### Textauszug
Der Verein "Ärzte gegen Tierversuche" zeichnet 2024 das absurdeste Experiment aus. Der LMU-Campus in Martinsried ist gleich zweimal nominiert, in den Fällen geht es um geköpfte Kaulquappen und Mäuse in virtuellen Räumen.

Von Celine Imensek, Planegg

In diesem Jahr vergibt der Verein "Ärzte gegen Tierversuche" zum ersten Mal einen Negativpreis für das absurdeste Experiment mit Tieren. Unter den fünf zur Auswahl stehenden Kandidaten finden sich gleich zwei vom Martinsrieder Campus der Ludwig-Maximilians-Universität (LMU). Bisher zeichnete der Verein Untersuchungen aus, die besonders grausam waren. Ab jetzt wolle man an abwegigen Beispielen zeigen, was hinter verschlossenen Labortüren geschieht, so der Verein in einer Pressemeldung.

### Aufgaben
(A) Wie viele der fünf Kandidaten für den Negativpreis stammen laut dem Textauszug vom Martinsrieder Campus der LMU?
(B) Gib den Abschnitt aus dem Textauszug wortgetreu wieder, beginnend mit „In diesem Jahr“ und weiter bis einschließlich „Verein in einer Pressemeldung.“.

### Gesammeltes Material
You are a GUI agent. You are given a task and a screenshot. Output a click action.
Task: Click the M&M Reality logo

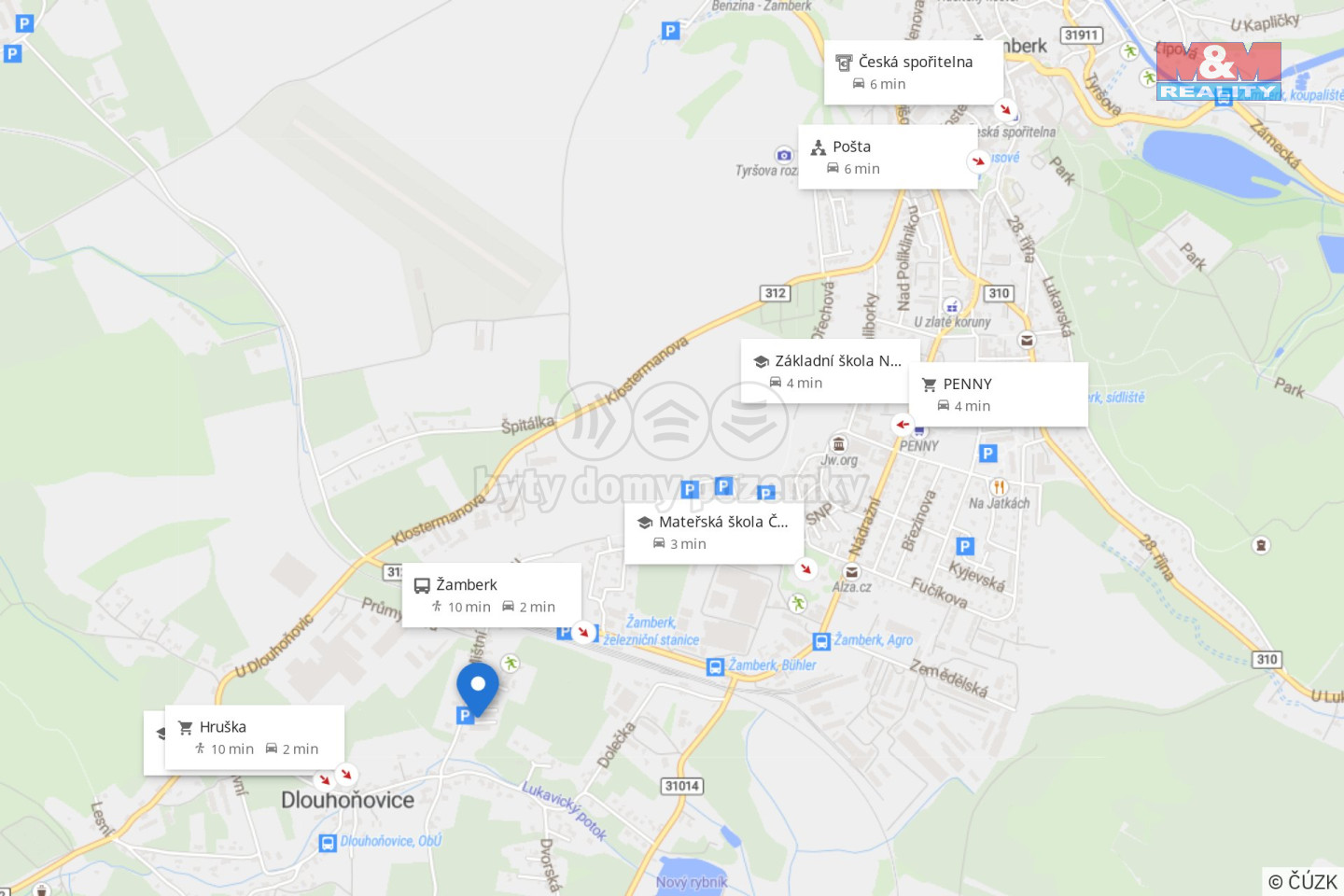pyautogui.click(x=1218, y=71)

### Lösungen
(A) Zwei der fünf Kandidaten stammen vom Martinsrieder Campus der LMU.

(B)
In diesem Jahr vergibt der Verein "Ärzte gegen Tierversuche" zum ersten Mal einen Negativpreis für das absurdeste Experiment mit Tieren. Unter den fünf zur Auswahl stehenden Kandidaten finden sich gleich zwei vom Martinsrieder Campus der Ludwig-Maximilians-Universität (LMU). Bisher zeichnete der Verein Untersuchungen aus, die besonders grausam waren. Ab jetzt wolle man an abwegigen Beispielen zeigen, was hinter verschlossenen Labortüren geschieht, so der Verein in einer Pressemeldung.